Emilia, as she dubs herself, is played by the Spanish telenovela star Karla Sofia Gascón, all hiss and menace in her pre-transition scenes before she is reborn as a gentle and sophisticated woman of the world. Not everything has been magically changed for the better, though. Emilia misses her wife, Jessi (sharply played by Gomez), and their two young children. Thus she enlists a wary Rita’s help once more, hatching a scheme that will reunite the family in Mexico. Emilia is now posing as a distant cousin of the crime lord, who is assumed dead. As disarmingly sweet as the film can be, Audiard is ever plucking a string of suspense in the background. Emilia was, after all, quite a dangerous person in her previous life, and surrounded herself with dangerous people. This could easily all go horribly wrong. Watching Emilia Pérez, it’s hard to know what tone to trust; is this an uplifiting story of redemption, or of terribly inevitable tragedy?

It’s sort of both, a celebration of the power of positive change and a fable about the far-reaching consequences of violence. On the brighter end of things, Emilia Pérez is a warmhearted depiction—albeit in outsized terms—of the good that results from transition. Emilia stepping into her fullest self is a triumph in its own right, but it also opens her eyes to the errors of her ways, and of the world’s. Emilia becomes a champion of the missing, working with Rita to locate the remains of people who could very well have been killed by her own underlings. Emilia Pérez may exonerate a vicious murder a little quickly, but in the loopy and loving context of the film, we believe in the arc.

That’s largely because Gascón sells it so persuasively. Her performance is intriguingly textured, at once hopeful and haunted. She builds an appealing and credible rapport with Saldaña, who is also terrific. Rita is one of a very few people who know who Emilia once was, which terrifies her. But she is also drawn to this wholly bettered person; she and Emilia become friends and allies, perhaps a testament to some wild cinematic version of restorative justice.

This is a really exciting pivot for Saldańa, who is great in her many enormous sci-fi franchises but has rarely had an opportunity to do something this artful, to play a fully realized person. And to sing and dance, of course. (Though Center Stage heads have long known that Saldaña can move.) No one here is doing Broadway belting, but they’re all in pleasingly confident voice. The actors gracefully maneuver the sing-speak of the film—dialogue turns to music with little warning, which makes it all seem more natural than if the characters stopped, cleared their throats, and then burst into song.

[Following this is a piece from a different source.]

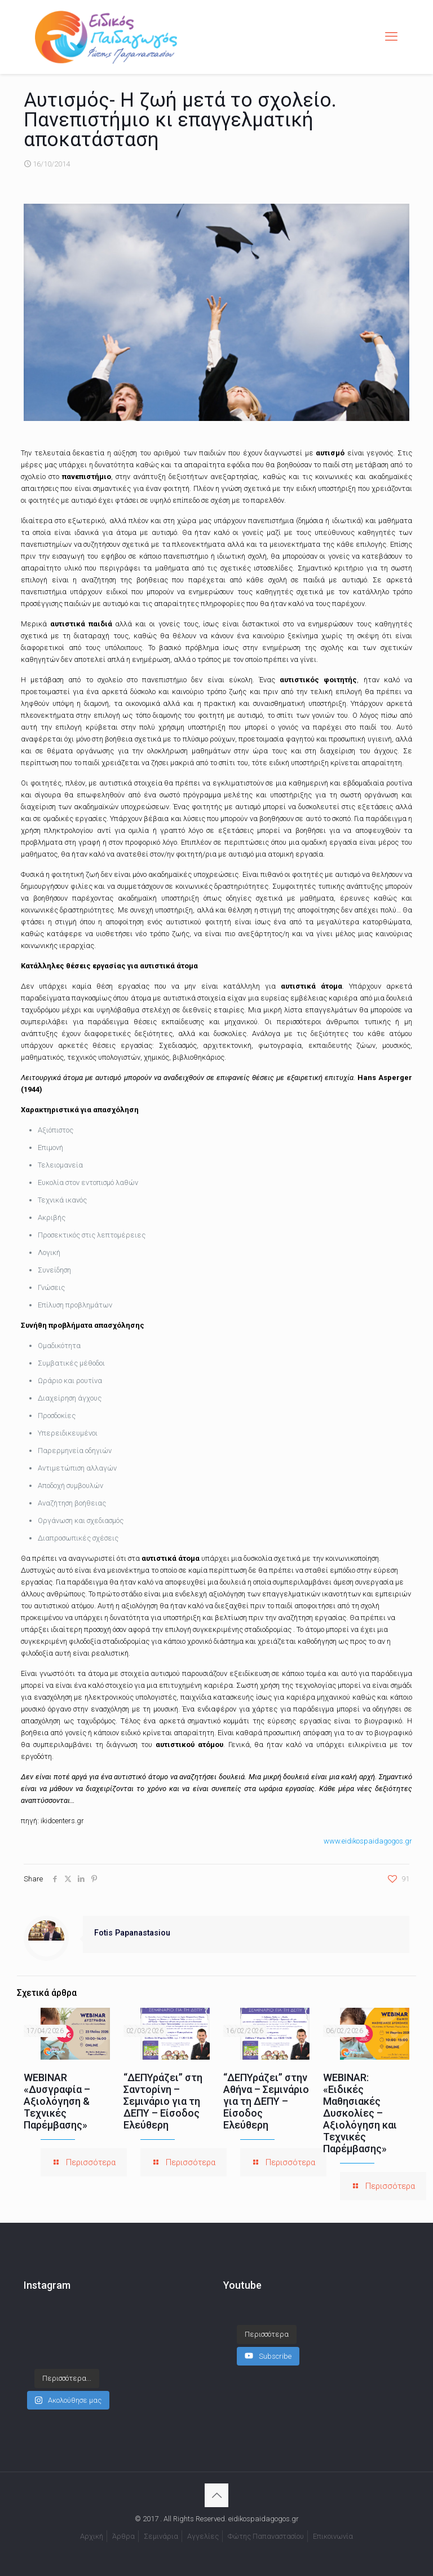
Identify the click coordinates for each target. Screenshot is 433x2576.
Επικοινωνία (333, 2536)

To be fair, Emilia Pérez is not going for naturalism. It is an ornate melodrama—full of fabulous costumes, dotted with winks of wry humor, beguilingly idiosyncratic. There is, I’m fairly certain, no other movie like Emilia Pérez, a movie that is sure to alienate some: the song in which a chorus of doctors detail the many procedures that could be part of a gender confirmation journey will probably raise some alarm bells. Audiard could have aimed for a bit more careful nuance there. But hopefully the film will thrill many others. Emilia Pérez charms, partly, because of its imperfections, its bold choices that don’t always neatly land. The film walks a fine line between daring and ridiculous, and unlike some other big-swing movies at this year’s Cannes, Emilia Pérez stays mostly on the side of good. Its heart is in the right place, as its style. As is Emilia herself, at long last.